Task details:
Of all the lines in these entries, count those that contain "will" and give only the total.

Records supplied:
------------------------------------

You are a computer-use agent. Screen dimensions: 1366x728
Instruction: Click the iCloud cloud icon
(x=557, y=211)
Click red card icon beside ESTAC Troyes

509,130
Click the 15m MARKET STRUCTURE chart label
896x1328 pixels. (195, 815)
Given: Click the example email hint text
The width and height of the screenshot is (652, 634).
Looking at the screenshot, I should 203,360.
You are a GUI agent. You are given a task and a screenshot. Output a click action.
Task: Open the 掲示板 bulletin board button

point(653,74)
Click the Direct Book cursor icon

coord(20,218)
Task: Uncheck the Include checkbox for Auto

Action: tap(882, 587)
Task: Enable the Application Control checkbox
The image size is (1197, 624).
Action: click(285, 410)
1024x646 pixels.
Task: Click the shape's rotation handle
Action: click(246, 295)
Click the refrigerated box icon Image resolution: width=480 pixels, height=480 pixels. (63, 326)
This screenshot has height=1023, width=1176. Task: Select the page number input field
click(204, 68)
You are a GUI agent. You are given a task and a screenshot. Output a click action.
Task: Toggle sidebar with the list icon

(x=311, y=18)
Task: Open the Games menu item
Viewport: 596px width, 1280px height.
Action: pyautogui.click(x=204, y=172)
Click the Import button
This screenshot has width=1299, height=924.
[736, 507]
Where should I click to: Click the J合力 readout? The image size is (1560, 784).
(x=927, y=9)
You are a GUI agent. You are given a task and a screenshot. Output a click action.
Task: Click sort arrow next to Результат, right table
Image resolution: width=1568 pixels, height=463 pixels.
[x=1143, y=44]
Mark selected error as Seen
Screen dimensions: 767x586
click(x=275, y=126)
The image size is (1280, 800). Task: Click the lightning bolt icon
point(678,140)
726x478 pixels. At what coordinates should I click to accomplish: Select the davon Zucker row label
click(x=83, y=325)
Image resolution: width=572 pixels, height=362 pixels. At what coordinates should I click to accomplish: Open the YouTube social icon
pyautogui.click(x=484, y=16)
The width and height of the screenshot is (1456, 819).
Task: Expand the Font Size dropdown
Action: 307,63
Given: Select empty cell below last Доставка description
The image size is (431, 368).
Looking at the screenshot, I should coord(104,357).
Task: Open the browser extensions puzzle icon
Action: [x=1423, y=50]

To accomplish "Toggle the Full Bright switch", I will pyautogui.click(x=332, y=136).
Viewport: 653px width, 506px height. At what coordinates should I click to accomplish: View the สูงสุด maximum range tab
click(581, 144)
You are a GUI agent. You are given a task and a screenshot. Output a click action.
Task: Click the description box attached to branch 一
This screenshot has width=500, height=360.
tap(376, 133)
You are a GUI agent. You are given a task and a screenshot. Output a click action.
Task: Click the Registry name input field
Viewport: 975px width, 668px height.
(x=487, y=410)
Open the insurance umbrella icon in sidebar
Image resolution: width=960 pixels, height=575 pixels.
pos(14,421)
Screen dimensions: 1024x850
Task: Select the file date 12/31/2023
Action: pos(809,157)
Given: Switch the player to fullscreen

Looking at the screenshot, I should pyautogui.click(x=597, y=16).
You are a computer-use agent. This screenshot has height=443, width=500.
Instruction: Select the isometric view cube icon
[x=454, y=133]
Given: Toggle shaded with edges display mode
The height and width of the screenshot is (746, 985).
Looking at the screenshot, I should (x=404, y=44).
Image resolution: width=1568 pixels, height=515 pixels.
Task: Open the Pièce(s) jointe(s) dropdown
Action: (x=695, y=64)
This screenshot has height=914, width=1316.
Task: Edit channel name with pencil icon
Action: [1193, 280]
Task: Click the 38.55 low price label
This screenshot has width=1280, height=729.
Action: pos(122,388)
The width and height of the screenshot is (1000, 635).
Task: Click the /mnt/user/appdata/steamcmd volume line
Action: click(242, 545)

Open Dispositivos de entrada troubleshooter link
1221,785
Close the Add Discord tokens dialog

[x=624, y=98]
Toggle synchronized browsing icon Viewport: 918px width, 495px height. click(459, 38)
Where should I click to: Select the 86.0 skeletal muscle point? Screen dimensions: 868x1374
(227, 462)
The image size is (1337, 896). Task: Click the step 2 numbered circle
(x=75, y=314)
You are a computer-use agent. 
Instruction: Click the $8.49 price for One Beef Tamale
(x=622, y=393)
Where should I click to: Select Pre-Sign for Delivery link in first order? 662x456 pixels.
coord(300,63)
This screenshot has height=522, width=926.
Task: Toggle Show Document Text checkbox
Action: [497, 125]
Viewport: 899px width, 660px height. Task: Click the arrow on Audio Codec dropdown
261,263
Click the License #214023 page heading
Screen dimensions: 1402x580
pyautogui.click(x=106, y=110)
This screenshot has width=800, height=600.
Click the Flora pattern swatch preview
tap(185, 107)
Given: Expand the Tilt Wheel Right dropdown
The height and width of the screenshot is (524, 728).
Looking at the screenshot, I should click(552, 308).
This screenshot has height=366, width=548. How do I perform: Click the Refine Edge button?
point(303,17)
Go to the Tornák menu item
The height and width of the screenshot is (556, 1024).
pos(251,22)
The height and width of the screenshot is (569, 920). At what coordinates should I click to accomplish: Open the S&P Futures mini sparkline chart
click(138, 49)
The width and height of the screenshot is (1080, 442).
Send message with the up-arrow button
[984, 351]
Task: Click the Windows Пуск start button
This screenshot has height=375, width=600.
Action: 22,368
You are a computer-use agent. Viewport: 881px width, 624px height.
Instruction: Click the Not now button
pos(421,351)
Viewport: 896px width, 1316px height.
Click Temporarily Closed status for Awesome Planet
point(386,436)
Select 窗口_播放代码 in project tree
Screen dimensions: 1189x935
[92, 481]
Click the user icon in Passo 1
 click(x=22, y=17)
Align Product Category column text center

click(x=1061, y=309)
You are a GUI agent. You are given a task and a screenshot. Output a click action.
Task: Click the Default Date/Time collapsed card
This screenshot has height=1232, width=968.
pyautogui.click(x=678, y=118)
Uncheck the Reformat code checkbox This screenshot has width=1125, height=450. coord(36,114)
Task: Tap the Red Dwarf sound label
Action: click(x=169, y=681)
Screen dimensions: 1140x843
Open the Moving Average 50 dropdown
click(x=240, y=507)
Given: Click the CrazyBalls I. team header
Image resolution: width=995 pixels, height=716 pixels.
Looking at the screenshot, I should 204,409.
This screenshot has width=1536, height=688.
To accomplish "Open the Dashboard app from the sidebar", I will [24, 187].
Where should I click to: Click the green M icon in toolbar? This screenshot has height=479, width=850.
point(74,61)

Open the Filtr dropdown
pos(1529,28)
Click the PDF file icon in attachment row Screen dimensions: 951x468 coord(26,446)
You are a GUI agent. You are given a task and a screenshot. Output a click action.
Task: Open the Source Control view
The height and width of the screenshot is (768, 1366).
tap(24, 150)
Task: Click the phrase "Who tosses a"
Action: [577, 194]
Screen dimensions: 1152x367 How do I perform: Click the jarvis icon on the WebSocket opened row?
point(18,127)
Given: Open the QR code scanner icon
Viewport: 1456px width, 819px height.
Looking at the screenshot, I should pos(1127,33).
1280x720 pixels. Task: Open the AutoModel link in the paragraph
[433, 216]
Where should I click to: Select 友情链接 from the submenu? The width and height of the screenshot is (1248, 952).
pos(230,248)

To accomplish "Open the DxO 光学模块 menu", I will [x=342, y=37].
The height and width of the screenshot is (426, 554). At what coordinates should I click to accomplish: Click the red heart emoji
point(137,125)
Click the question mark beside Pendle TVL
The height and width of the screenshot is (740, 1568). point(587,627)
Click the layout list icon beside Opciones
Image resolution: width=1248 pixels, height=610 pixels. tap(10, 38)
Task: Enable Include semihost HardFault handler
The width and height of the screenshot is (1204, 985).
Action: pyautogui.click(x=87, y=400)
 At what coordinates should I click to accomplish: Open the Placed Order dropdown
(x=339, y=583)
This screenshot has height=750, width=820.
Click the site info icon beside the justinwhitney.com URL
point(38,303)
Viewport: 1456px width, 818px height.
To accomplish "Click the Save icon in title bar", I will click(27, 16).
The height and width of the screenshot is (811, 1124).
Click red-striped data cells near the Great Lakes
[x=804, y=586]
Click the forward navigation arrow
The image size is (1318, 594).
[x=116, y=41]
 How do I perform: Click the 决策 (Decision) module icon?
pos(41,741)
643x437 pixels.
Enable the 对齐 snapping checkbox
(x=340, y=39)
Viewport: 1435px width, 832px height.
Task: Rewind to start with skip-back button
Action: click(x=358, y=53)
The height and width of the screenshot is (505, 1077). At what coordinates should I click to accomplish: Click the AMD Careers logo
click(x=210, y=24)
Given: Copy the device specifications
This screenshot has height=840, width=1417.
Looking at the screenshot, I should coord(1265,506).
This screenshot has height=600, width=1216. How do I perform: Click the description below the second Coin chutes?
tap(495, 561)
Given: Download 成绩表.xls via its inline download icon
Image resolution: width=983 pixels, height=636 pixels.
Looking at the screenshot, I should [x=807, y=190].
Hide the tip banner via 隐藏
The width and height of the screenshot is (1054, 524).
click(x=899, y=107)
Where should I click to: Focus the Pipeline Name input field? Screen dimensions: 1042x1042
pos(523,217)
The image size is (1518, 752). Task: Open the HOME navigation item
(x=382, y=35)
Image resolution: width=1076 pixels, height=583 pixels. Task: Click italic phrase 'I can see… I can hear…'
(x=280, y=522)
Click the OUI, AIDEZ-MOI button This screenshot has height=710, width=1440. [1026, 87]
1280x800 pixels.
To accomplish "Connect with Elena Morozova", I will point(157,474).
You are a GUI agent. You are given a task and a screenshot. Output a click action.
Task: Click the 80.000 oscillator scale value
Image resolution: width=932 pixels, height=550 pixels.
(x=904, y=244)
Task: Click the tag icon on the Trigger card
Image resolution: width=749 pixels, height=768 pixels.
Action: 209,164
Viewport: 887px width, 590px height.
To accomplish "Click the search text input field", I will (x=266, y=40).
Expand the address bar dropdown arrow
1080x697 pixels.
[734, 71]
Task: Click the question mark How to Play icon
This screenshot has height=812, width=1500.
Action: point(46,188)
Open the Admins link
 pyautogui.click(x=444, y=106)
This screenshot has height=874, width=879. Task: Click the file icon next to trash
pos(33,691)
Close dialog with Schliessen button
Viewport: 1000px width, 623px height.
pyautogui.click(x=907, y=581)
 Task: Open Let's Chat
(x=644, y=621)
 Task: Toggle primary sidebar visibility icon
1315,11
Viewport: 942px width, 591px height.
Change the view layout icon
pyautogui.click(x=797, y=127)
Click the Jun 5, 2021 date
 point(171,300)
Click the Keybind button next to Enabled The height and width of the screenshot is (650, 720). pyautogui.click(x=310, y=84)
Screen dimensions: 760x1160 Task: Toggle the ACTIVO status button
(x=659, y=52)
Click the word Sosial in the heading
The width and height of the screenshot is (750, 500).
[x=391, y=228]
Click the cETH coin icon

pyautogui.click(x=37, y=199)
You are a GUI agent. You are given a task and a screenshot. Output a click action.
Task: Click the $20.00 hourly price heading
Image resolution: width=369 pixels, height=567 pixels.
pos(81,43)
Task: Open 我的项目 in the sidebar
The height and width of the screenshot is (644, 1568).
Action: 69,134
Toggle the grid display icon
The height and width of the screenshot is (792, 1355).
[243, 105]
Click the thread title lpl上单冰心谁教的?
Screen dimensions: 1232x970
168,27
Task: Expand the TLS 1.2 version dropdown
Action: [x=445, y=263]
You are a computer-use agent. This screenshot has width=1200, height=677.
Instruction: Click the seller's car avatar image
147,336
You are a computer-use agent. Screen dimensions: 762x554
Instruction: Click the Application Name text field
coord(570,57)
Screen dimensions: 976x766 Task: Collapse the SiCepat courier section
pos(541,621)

------------------------------------

Output below:
6